Que um oriental se pode ocidentalizar e, inversamente, um ocidental se pode orientalizar, eis o que pode ser, aparentemente, atestado pelos factos: há, por esse mundo fora, milhares e milhares de orientais que, em crianças ou já em jovens, se mudaram para países ocidentais e que, por via disso, em maior ou menor medida, se ocidentalizaram; de modo inverso, há, igualmente, por esse mundo fora, milhares e milhares de ocidentais que, em crianças ou já em jovens, se mudaram para países orientais e que, por via disso, em maior ou menor medida, se orientalizaram.
Para além destes exemplos, há muitos outros. Desde logo, o daqueles que, já adultos, se mudaram para um país do “outro lado” – oriental ou ocidental, conforme o caso – e que, por via disso, em maior ou menor grau, se outraram – para orientais ou para ocidentais, conforme o caso. Depois, o daqueles que não se mudaram mas que passaram algumas temporadas no “outro lado”. Finalmente, o daqueles que sem nunca terem vivido no “outro lado”, sem nunca sequer lá terem posto os pés, se outraram por inteiro.
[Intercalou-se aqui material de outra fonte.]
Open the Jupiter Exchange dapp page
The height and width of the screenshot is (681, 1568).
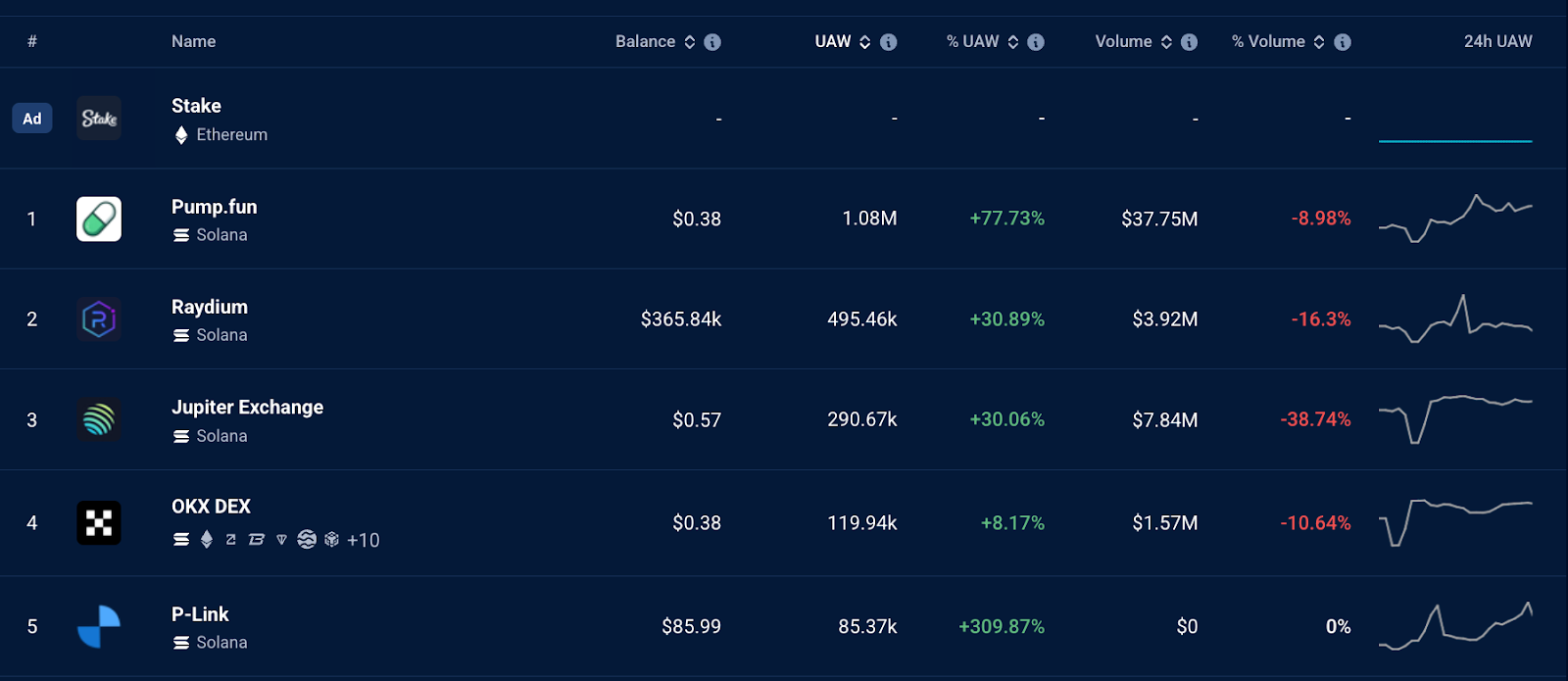[247, 407]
Poderíamos ainda, decerto, multiplicar os exemplos, subdividindo ainda mais os casos referidos, até chegarmos ao ponto de concluirmos que, afinal, essa distinção não faz sentido algum, dado existirem muitas pessoas que se sentem, simultaneamente, e em igual medida, ocidentais e orientais, ou nem uma coisa nem outra. Para desespero de todos os empiristas mais apressados, todos os factos são, contudo, reversíveis. Assim, tal como a existência de seres híbridos não infirma a existência das espécies de que são originários, também nenhum dos exemplos extremos referidos invalida a distinção oriental-ocidental.
Não porque a distinção não seja bastante fluida e, por isso, bastante problemática. Regressemos aos exemplos: um japonês pode ser considerado um “ocidentalizado” apenas porque gosta dos Rolling Stones, ou de Wagner, ou apenas porque se converteu ao cristianismo?; e, inversamente, um português pode ser considerado um “orientalizado” apenas porque gosta de comida chinesa, ou indiana, ou apenas porque se converteu ao budismo? Obviamente, também estes exemplos são problemáticos – pois não é decerto equivalente “apreciarmos Wagner” ou “convertermo-nos ao budismo”, apesar de, para alguns, Wagner ser um profeta e de, para muitos, o budismo não ser uma religião.
De resto, também não será porventura equivalente convertermo-nos ao budismo ou ao cristianismo. Mesmo admitindo que o budismo é uma religião, mais do que isso, uma religião oriental – admitindo igualmente que uma religião pode ser “do oriente” ou “do ocidente” –, o cristianismo, que para os seus seguidores é, inequivocamente, uma religião – excepto, quanto muito, para os cristãos ateus (também os há!) –, não se reclama, pelo menos pela voz da sua Igreja mais representativa (a Igreja Católica), como uma religião ocidental, mas “católica”, ou seja, “universal”. Nessa medida, um ocidental que se convertesse ao budismo estaria a orientalizar-se, enquanto que um oriental, ao converter-se ao cristianismo, estaria não tanto a ocidentalizar-se mas a universalizar-se. Estaria mesmo?
[1] Para além de José Marinho, convocaremos igualmente Teixeira de Pascoaes, Fernando Pessoa, Agostinho da Silva e Antero de Quental.